PLAN: The patient was admitted for observation. Heparin drip was initiated. His only complaint was mild post-operative pain. Chest computed tomography angiography (CTA) showed an acute pulmonary thromboembolism in the right lower subsegmental branch without right heart strain. Computed tomography venogram was negative for ilio-caval thrombus. The patient remained asymptomatic throughout admission and was discharged on apixaban therapy. He remained asymptomatic at 1-month and 2-month follow-up. Repeat chest CTA at 4 months post-op demonstrated interval resolution of the pulmonary embolus.

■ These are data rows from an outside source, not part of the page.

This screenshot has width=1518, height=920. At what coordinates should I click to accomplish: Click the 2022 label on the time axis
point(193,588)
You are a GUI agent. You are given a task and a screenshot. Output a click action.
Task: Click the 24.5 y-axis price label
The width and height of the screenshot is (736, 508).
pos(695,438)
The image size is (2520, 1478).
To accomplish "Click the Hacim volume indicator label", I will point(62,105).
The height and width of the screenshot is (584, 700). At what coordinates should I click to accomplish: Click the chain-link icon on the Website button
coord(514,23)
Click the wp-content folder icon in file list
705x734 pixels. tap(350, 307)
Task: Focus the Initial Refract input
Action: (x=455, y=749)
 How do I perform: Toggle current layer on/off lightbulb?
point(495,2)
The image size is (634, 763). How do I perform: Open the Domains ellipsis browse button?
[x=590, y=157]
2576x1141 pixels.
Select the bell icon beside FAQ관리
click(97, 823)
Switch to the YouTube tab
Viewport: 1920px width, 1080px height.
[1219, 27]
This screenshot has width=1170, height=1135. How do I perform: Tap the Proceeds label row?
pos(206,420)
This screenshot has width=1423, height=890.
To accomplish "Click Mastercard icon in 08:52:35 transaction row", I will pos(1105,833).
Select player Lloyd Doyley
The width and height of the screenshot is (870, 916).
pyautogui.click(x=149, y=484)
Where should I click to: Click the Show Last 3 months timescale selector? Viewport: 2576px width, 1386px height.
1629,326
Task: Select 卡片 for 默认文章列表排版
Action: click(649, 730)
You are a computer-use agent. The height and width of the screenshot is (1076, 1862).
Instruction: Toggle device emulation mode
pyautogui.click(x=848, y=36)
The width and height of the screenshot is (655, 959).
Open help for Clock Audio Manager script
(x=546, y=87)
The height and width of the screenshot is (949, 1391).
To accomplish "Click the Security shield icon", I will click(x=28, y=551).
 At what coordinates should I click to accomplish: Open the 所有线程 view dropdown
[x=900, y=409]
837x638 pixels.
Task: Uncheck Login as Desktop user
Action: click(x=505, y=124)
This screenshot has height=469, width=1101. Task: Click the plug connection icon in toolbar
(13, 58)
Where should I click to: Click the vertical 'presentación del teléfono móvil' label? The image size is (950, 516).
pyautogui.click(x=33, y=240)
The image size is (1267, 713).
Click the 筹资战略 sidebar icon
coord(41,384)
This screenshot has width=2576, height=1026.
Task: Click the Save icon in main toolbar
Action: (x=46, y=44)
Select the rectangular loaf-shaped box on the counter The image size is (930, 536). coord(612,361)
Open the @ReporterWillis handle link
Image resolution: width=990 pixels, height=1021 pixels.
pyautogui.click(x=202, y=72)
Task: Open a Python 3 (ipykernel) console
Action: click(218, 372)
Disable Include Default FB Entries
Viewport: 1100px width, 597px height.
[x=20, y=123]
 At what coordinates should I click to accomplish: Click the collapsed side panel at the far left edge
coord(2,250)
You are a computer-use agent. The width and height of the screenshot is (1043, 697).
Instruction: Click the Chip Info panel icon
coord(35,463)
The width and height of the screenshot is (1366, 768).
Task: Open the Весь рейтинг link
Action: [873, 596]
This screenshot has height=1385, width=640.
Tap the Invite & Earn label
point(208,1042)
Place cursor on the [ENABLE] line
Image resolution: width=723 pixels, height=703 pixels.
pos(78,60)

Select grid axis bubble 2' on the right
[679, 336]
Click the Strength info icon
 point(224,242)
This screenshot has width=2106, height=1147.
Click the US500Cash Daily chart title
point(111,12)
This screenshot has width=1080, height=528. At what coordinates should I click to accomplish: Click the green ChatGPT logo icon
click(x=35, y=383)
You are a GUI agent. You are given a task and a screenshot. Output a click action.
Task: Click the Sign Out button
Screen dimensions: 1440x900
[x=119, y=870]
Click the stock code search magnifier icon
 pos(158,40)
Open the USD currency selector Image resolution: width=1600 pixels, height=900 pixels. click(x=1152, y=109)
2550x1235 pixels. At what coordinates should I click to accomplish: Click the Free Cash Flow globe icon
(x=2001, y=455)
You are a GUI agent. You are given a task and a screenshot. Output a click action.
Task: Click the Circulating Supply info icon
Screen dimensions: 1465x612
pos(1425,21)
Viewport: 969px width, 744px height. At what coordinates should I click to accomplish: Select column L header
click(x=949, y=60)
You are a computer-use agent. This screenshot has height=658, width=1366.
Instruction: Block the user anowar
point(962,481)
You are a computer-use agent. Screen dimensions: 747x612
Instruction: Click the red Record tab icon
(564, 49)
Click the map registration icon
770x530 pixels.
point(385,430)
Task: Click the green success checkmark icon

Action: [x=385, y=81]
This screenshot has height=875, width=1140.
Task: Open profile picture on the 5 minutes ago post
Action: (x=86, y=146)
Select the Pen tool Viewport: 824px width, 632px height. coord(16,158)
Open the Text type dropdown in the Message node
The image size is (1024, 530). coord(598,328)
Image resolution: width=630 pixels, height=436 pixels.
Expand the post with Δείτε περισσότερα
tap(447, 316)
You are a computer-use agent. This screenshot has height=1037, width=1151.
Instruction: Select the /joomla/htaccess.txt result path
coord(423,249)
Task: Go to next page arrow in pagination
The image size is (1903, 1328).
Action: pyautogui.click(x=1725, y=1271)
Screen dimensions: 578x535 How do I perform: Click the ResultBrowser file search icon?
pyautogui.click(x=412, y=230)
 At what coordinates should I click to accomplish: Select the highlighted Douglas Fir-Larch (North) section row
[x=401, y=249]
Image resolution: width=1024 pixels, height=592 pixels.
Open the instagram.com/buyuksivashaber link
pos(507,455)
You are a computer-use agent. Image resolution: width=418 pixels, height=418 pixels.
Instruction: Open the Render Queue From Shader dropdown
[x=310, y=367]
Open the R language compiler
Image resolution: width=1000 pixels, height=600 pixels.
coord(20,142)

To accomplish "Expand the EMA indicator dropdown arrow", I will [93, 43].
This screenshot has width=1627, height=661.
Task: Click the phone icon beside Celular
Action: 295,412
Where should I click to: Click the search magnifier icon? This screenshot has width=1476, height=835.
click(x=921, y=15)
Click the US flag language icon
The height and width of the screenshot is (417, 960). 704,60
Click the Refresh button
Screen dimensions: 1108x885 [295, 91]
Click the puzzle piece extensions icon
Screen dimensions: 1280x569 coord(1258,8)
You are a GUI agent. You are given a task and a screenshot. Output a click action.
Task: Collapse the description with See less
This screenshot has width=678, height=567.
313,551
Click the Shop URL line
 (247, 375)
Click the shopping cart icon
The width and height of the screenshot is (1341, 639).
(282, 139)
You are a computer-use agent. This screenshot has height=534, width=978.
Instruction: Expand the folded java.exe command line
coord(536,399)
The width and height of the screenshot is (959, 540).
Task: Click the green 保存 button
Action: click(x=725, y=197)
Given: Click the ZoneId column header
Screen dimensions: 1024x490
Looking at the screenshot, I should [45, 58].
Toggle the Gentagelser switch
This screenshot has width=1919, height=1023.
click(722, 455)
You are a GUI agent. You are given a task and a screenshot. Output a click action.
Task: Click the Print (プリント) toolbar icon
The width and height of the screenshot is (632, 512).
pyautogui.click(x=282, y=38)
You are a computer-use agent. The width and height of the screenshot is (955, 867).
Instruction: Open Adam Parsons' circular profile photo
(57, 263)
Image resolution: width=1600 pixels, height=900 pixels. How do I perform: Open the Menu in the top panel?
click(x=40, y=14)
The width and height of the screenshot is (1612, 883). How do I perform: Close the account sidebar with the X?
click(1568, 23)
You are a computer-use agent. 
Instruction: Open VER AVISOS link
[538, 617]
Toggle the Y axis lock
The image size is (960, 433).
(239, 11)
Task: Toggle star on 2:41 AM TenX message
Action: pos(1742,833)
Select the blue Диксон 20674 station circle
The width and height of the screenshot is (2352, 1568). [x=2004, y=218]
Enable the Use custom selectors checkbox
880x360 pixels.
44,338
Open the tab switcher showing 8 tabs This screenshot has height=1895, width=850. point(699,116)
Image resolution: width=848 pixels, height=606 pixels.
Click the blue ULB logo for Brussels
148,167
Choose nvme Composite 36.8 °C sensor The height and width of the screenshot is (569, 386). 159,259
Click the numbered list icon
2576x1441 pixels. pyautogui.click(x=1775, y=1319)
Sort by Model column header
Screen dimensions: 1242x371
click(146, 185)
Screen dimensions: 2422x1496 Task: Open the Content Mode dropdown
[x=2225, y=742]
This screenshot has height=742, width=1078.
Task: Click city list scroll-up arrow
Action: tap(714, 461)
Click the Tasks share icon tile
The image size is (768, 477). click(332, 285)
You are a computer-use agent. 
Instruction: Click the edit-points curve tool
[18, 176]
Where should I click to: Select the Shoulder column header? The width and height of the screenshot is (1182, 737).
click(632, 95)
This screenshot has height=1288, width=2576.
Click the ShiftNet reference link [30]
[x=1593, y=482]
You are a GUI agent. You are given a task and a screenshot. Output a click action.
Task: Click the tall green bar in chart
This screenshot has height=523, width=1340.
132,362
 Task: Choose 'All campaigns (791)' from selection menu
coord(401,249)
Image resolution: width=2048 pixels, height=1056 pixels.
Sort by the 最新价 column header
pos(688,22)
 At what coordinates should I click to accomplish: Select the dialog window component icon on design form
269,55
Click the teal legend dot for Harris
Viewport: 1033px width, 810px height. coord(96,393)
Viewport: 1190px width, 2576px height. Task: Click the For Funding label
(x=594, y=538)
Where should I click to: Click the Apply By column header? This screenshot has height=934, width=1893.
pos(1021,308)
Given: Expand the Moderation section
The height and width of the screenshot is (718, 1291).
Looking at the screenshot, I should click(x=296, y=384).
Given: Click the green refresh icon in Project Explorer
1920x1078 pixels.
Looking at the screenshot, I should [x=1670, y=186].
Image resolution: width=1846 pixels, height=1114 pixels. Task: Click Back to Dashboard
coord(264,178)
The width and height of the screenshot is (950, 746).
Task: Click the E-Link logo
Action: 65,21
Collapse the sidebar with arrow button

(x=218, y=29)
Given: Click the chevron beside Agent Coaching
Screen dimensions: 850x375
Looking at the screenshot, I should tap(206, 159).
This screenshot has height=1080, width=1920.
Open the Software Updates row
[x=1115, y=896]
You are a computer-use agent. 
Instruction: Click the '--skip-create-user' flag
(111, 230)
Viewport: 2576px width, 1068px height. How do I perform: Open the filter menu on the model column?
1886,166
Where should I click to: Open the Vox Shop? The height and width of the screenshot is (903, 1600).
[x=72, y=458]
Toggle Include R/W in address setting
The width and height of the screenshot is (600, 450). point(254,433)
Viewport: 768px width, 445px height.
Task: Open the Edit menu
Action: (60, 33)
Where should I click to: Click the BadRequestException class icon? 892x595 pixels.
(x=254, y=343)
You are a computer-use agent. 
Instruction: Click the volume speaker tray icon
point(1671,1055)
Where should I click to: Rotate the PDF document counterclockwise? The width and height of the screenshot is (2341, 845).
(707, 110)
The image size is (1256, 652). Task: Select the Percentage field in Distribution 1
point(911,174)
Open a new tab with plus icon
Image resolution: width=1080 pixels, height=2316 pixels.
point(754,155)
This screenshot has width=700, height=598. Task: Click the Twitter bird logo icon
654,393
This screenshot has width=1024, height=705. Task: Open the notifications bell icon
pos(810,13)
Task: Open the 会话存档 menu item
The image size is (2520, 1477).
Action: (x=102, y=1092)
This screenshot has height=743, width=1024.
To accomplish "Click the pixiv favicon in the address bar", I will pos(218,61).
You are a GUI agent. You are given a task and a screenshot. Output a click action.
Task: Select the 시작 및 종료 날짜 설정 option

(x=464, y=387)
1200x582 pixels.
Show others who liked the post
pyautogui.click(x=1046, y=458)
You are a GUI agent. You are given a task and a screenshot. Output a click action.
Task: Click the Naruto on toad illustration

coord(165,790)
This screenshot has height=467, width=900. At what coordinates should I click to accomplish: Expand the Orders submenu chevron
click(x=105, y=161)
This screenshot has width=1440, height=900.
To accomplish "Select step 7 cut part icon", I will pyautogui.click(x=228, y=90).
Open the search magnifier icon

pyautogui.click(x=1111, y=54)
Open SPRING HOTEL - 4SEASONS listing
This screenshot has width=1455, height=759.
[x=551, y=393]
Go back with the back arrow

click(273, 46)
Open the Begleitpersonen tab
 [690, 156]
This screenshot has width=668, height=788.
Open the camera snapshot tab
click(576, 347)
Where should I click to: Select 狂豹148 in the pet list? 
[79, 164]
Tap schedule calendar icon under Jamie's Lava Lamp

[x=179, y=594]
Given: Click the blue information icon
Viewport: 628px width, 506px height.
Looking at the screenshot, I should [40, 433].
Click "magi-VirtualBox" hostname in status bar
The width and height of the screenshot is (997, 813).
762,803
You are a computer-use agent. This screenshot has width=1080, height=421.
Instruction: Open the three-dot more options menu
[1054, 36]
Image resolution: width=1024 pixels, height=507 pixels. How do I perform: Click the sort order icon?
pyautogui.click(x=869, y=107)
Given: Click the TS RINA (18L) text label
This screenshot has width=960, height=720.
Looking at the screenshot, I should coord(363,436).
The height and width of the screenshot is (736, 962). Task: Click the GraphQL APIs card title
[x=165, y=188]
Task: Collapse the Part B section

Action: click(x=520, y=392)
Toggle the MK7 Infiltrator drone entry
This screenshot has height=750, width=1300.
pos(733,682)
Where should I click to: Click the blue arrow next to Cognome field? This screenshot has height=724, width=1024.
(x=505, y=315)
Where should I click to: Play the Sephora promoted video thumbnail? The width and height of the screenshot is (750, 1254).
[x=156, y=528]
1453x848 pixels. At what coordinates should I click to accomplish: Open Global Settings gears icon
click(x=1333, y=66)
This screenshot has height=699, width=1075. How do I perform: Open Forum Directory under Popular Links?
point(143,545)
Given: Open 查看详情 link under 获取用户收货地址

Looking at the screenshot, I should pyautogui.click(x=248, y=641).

DISCUSSION: Endovascular heat-induced thrombosis (EHIT) is a rare complication of RFA. It occurs secondary to induced vascular injury with the formation of deep vein thrombus originating from the ablated superficial vein. A meta-analysis by Healy et al (2018) noted that EHIT occurred in 1.4% of study participants. Further sequelae of EHIT have rarely been reported in the literature. A case report published by Sufian et al (2012) previously described DVT dislodgement during routine post-operative ultrasound causing pulmonary embolism. Risk factors contributing to EHIT have not been well elucidated. Several studies suggest that a large diameter of the GSV near the SFJ may contribute to thrombus formation and extension. Other factors identified in small-scale studies include demographics and CEAP score. However, these studies have not been fully validated. Current management guidelines recommend a graded approach based on the EHIT classification by the American Venous Forum and the Society for Vascular Surgery. This ranges from observation to anticoagulation, depending on the extent of the thrombus. The management of pulmonary thromboembolism related to EHIT formation has not been well studied, and whether long-term anticoagulation is indicated for these patients remains unclear. Our case describes a unique clinical entity that clinicians should be aware of. Further studies are required to standardize management.